Un bon coup de fourche chez les sénateurs sera fort apprécié. Un seul sénateur par département, c'est bien suffisant. Les élus de cette caste, pleins de suffisance, ne servent pas à grand chose, à vrai dire : les députés, malins comme le renard, se plaisent à détisser ce qu'au palais du Luxembourg on a tissé. Nos pauvres sénateurs ne sont que les Pénélope des temps modernes. Evidemment, ils doivent être élus par tous les électeurs et non plus par une petite poignée de grands électeurs.

Et pour nos députés, opérons une petite coupe sombre. Trop de députés viennent, au Palais Bourbon, seulement pour user leurs fonds de culotte et consulter leurs ordiphones. Ils nuisent à la clarté des autres. Deux ou trois députés par département, c'est amplement suffisant. Les Gilets jaunes demandent à cor et à cri que le superflu de députés et de sénateurs soit jeté sans état d'âme du haut de la Roche Tarpéïenne (Saxum Tarpeium). Il  y a impérieuse nécessité à nettoyer  les écuries d'Augias.

Au final, plus de circonscriptions électorales : un élu de la Nation doit bien se mettre en tête qu'il est un élu au service de tous les Francais et non au service d'une petite circonscription. Inutile d'en avoir un à deux pas de sa porte. A l'heure des mails, on peut envoyer un petit mot à l'un d'eux où qu'il soit et, le cas échéant, avec le secours de Médiapart, on peut l'étriller de belle façon. En sait quelque chose le fin gourmet de Rugis, naguère troisième personnage de L'Etat, qui a su engloutir homard sur homard, grand cru sur grand cru. C'est le Grandgousier de notre époque, dirait mon ami Rabelais, le Grandgousier qui a fait graver sur son écusson : "fay ce que vouldras" !
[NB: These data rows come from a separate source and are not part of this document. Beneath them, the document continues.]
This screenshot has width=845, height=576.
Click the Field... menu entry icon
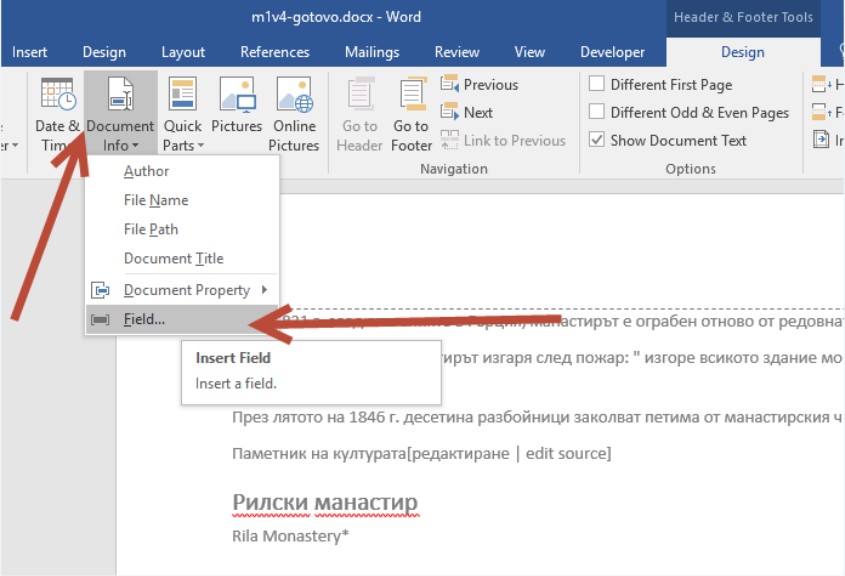[x=100, y=320]
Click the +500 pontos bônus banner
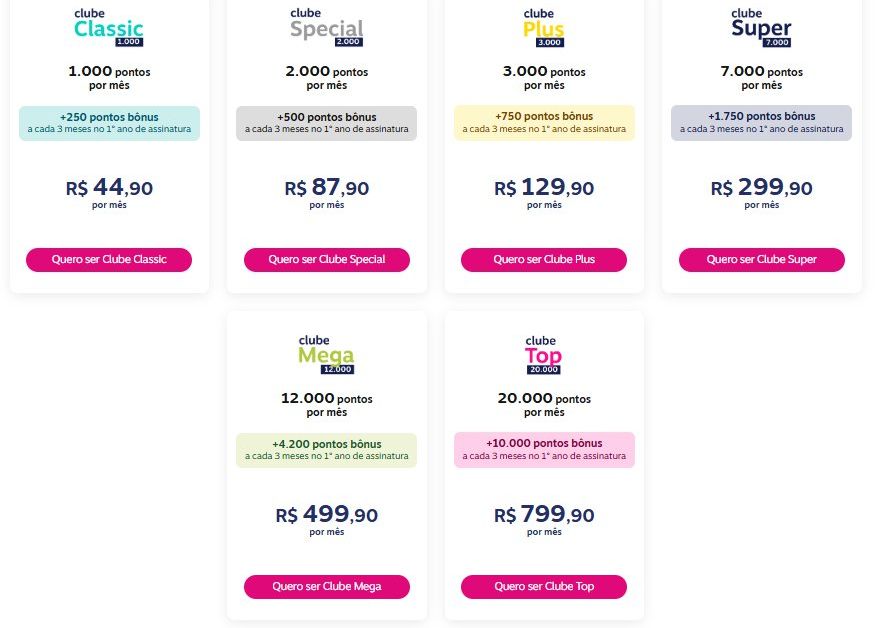The height and width of the screenshot is (628, 878). (326, 123)
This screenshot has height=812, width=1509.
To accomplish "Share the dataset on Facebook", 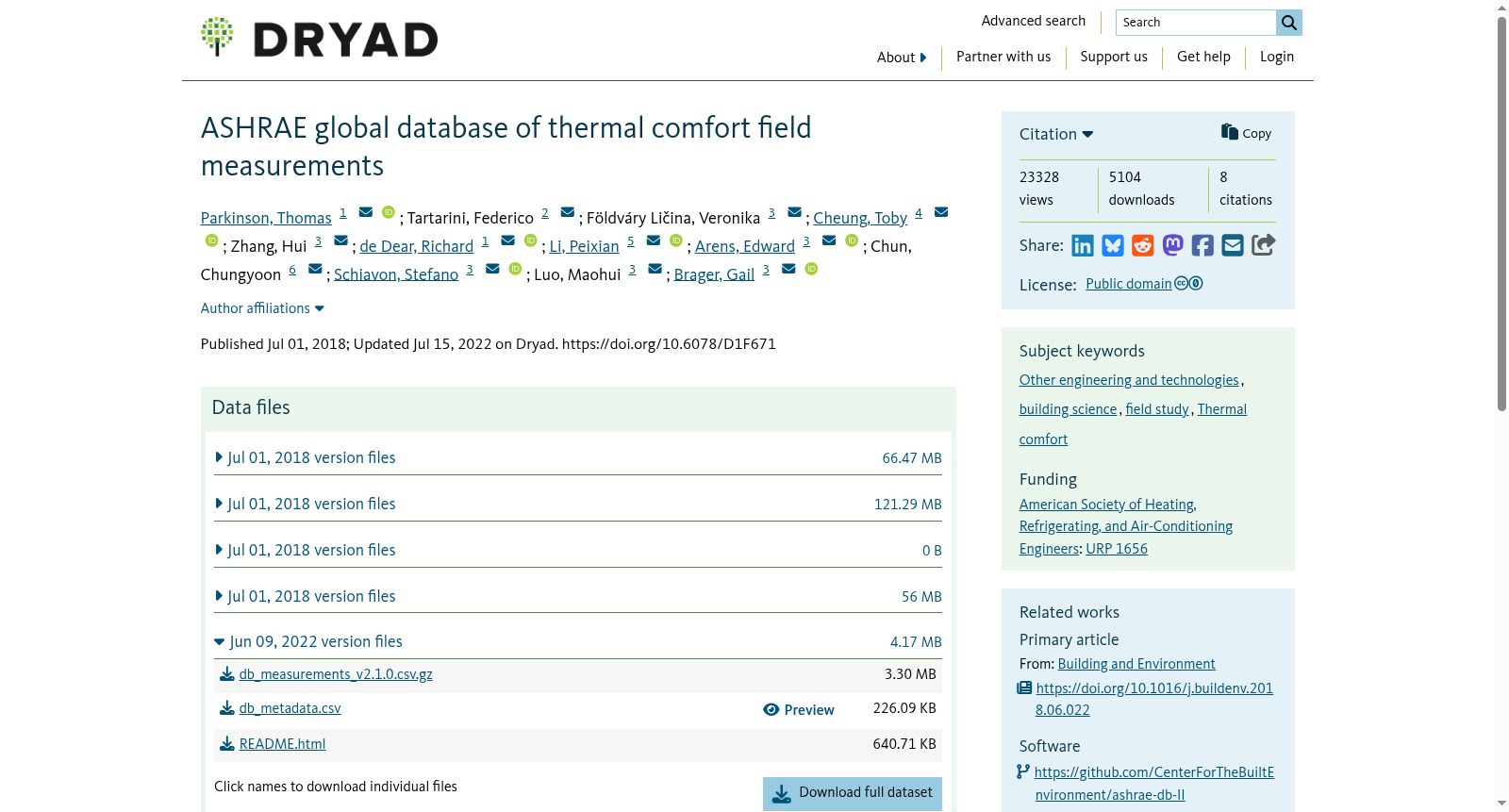I will coord(1202,246).
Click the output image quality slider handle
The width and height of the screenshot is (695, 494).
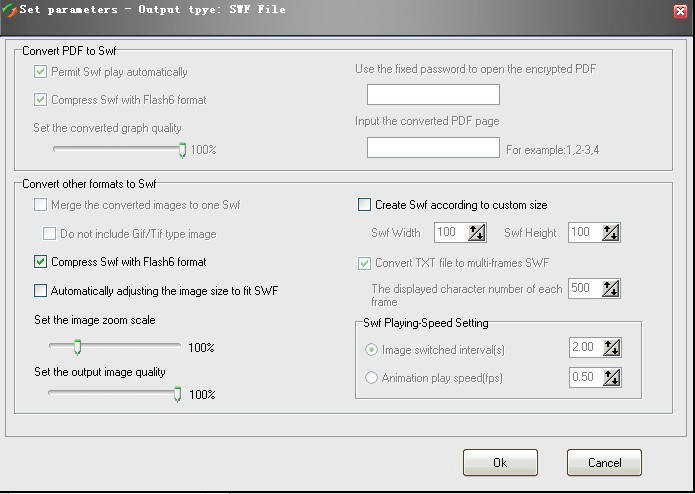(177, 394)
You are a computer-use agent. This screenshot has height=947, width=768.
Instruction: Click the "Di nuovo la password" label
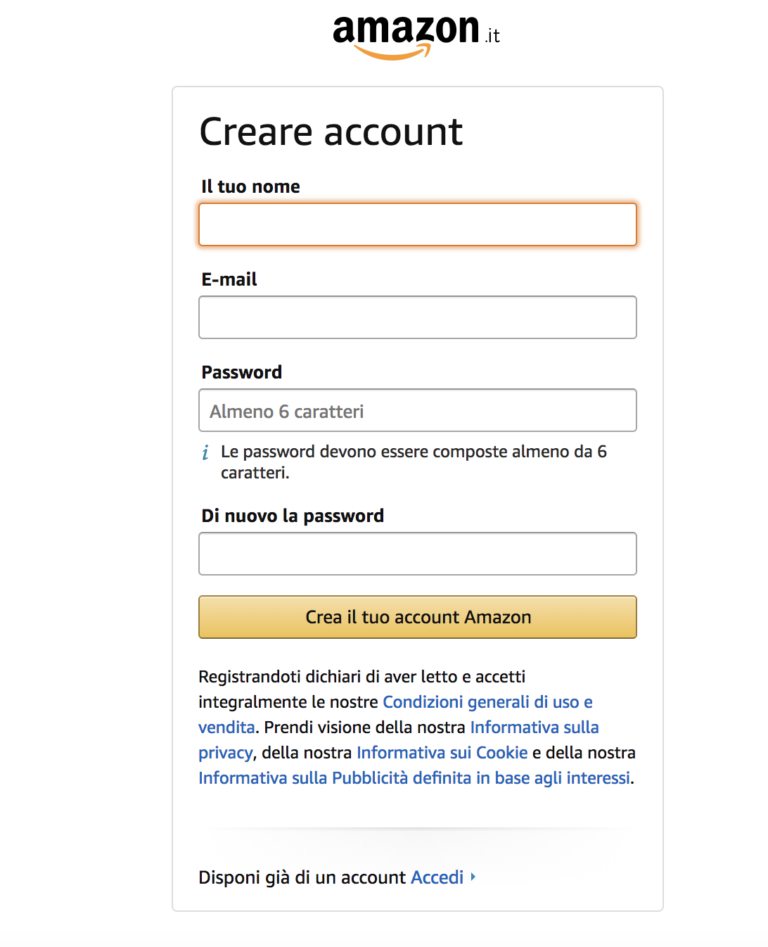click(x=292, y=516)
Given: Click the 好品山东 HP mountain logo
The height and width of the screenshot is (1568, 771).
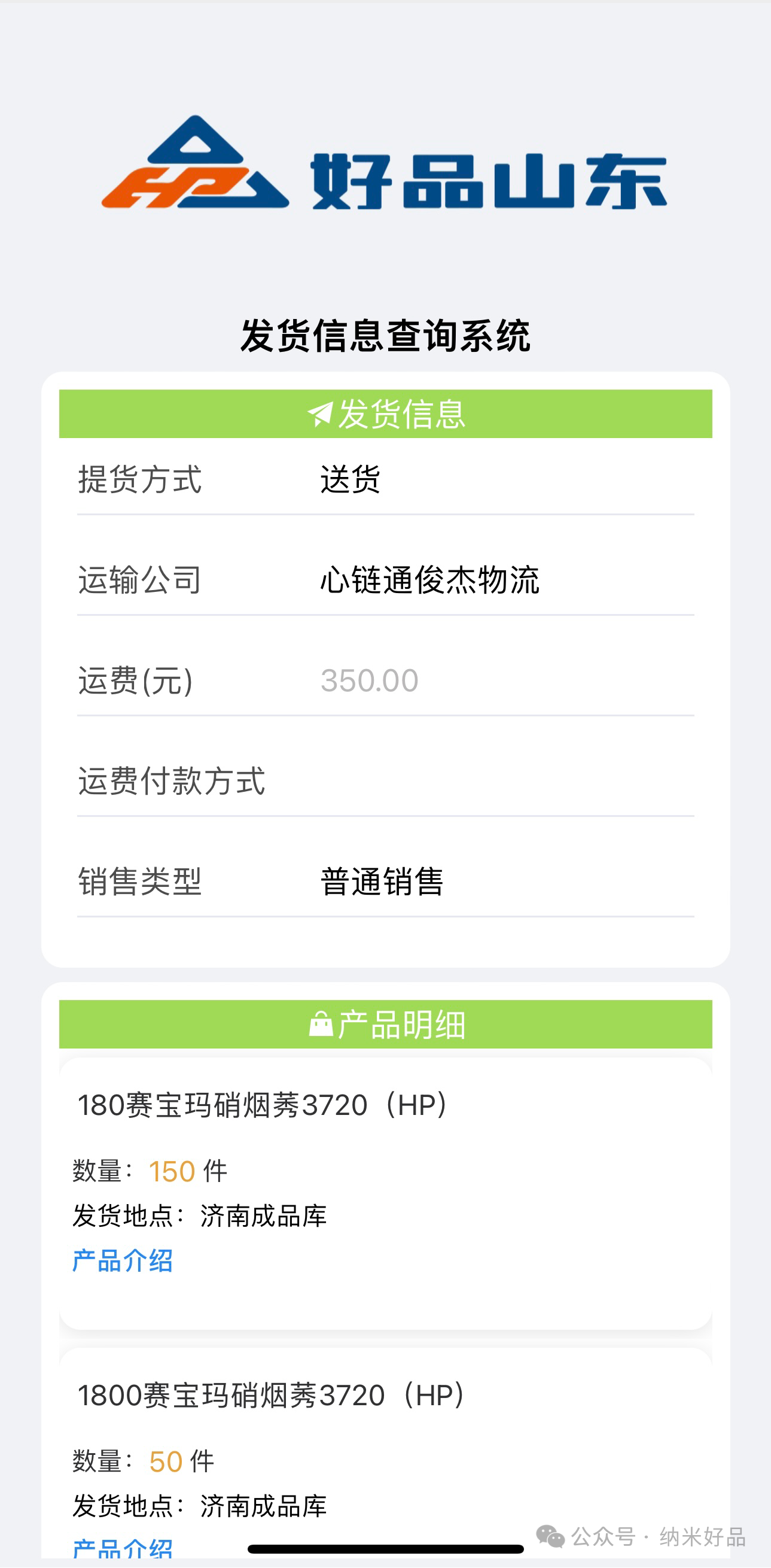Looking at the screenshot, I should click(x=195, y=163).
Oui, toutes ces modifications doivent être soumises au peuple français et non aux élus nationaux qui s'entendent comme larrons en foire et se partagent volontiers, telle une curée, telle circonscription ou telle autre. Dame Soleil, que j'ai consultée à ce sujet, soutient que l'affaire est dans le sac. La pythie de Delphes, bien assise sur son trépied, prononce le même oracle : le jury populaire va l'emporter haut la main !

Alors, divin Jupiter, n'hésitez pas un seul instant. Et retenez à tout jamais que les petits électeurs sont devenus grands. Donnez du lustre à la grande dame Démocratie ! Ôtez-lui vite ses haillons qu'elle traîne honteusement !

Je vis d'espoir.

Divinement vôtre.


Gérard Jeanneau, ex gardeur de vaches sous l'occupation allemande.


P. S. 

Divin Jupiter, imaginons un instant que les trois Parques, les trois sœurs filandières, ne vous épargnent pas et que, féroces, elles coupent le fil de votre admirable destinée - horribile dictu -, c'est le deuxième personnage de l'Etat, le président du sénat, Gérard Larcher, qui devient notre président par intérim. Il a été élu par les  électeurs de son tout petit canton, puis, chemin faisant, par les grands électeurs de son département. Et si les sœurs filandières, susnommées, viennent à couper également le fil de la destinée de Gérard Larcher, le soir même de sa première journée de présidence, on dira de lui - mirabile dictu - : "De toute sa présidence, il n'a jamais fermé l'œil". J'entends mon ami Cicéron, qui a un regard sur tout, crier dans sa tombe qu'il a connu un précédent à son époque. 

Alors, autre catastrophe, c'est le troisième personnage de l'Etat qui serait le président par intérim. Naguère, c'était le fin gourmet, le Grandgousier du Palais Bourbon, dont je viens à l'instant de vanter l'appétit gargantuesque. Pauvre de nous !

Trêve de macabres plaisanteries ! Divin Jupiter, prenez le plus grand soin de vous. Terminez votre mandat. Evitez à douce France de la laisser tomber de Charybde en Scylla.